#### TASKS FOR THIS EXERCISE
a - Reproduce the stretch of the Leicester rugby article from "Would a younger" through "their prime concern.", swapping "Harlequins" for "Quins".
b - Write the next part of the Leicester rugby article, picking up after its final sentence.

#### TEXT EXTRACT
:::

Would a younger Tuilagi have taken up the offer of help from a psychologist? “Not a chance. I was never interested before when I did not think of the outcome. I did not think it would help now but decided to try something new. It has helped, quite a lot – it’s amazing actually. I gave it a go and now everything makes sense.”
Making sense of Leicester’s fall from the top in the past five years to the point where they could slump to the bottom of the Premiership if they lose at home to Harlequins next weekend and other results go against them, is something else. The Tigers have the distraction of a Champions Cup return against Racing 92 at Welford Road on Sunday, but it is the league that is their prime concern.
Tuilagi, though, has conditioned himself not to look beyond the next match, not daring now to plan ahead. The fixture against Harlequins will pitch the visitors’ director of rugby, Paul Gustard, against his interim opposite number at Leicester, Geordan Murphy, a room‑mate when they played for the Tigers at the end of the 1990s. But Tuilagi is not thinking about that or the Six Nations and a potential first England start for nearly five years or the World Cup. He has learned to live in the moment. “The only game that is important is Racing, because it is the next one,” says Tuilagi. “We can focus on Harlequins after what I hope is a victory.”
Yet, for the first time in his nine seasons with the club, Leicester are involved in a scrap at the bottom, although such is the congestion below the top two that while they are three points above the basement occupiers, Newcastle, they are only six points off a play-off place.

:::

#### RAW RECORDS
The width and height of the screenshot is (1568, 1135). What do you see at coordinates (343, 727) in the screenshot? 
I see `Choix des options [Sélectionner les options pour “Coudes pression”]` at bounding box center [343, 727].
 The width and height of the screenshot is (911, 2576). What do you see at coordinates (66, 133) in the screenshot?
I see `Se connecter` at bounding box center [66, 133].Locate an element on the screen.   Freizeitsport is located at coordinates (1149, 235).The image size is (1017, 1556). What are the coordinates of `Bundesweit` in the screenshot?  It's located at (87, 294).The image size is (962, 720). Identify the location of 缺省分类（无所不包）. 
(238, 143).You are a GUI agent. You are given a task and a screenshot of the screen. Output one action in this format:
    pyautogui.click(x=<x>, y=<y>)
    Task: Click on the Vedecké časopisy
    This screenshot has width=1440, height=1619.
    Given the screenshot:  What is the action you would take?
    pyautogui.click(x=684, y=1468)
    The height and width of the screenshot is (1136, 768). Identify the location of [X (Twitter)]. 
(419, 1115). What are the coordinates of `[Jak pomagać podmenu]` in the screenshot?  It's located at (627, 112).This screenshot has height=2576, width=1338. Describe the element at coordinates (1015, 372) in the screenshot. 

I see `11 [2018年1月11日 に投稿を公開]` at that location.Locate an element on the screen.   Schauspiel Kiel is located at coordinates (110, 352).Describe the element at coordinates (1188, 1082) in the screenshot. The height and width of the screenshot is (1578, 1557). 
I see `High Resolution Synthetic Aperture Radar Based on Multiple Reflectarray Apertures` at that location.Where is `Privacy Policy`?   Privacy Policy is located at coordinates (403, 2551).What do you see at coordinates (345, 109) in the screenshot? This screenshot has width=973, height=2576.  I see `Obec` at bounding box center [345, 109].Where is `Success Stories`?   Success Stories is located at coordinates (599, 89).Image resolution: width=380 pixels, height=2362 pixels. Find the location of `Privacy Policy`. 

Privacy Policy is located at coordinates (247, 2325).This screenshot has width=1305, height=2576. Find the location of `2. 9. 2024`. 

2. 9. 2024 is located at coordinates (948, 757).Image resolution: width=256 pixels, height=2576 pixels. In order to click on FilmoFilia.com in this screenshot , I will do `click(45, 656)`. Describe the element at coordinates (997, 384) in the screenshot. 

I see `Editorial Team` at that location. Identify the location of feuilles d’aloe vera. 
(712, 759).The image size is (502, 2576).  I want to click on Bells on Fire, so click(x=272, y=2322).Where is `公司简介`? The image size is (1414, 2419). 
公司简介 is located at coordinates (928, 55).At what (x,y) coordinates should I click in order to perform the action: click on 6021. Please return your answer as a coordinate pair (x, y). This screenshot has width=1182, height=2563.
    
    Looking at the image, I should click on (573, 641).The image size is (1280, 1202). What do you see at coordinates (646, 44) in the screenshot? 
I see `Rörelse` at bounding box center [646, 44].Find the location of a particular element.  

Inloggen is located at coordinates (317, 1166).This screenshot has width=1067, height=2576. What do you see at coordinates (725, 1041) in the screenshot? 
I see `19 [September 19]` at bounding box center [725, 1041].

:::

#### RESULTS OF THE EXERCISE
a -
Would a younger Tuilagi have taken up the offer of help from a psychologist? “Not a chance. I was never interested before when I did not think of the outcome. I did not think it would help now but decided to try something new. It has helped, quite a lot – it’s amazing actually. I gave it a go and now everything makes sense.”
Making sense of Leicester’s fall from the top in the past five years to the point where they could slump to the bottom of the Premiership if they lose at home to Quins next weekend and other results go against them, is something else. The Tigers have the distraction of a Champions Cup return against Racing 92 at Welford Road on Sunday, but it is the league that is their prime concern.

b -
“I don’t know,” says Tuilagi, when asked why Leicester have declined from perennial Premiership finalists to play-off qualifiers and then also-rans whose 100% qualification record for the Champions Cup is under threat. “My mentality has not changed: I always expect to be good and that is the pressure. We missed out on the top four last season by a point, the first time for 14 years. I believe we are still up there; we have the squad to do it and just need a bit of belief. In all my time at the Tigers, we have never started well.”
Leicester are on a run of seven straight defeats, including three in the Premiership and one in Europe, at Racing last weekend. They lost six in a row in the league and Champions Cup this time last year and in the campaign before that lost five on the spin either side of Christmas. The difference this season is their appalling defensive record, with seven try bonus points given up in 12 league and European matches and three tries conceded in each of the other five.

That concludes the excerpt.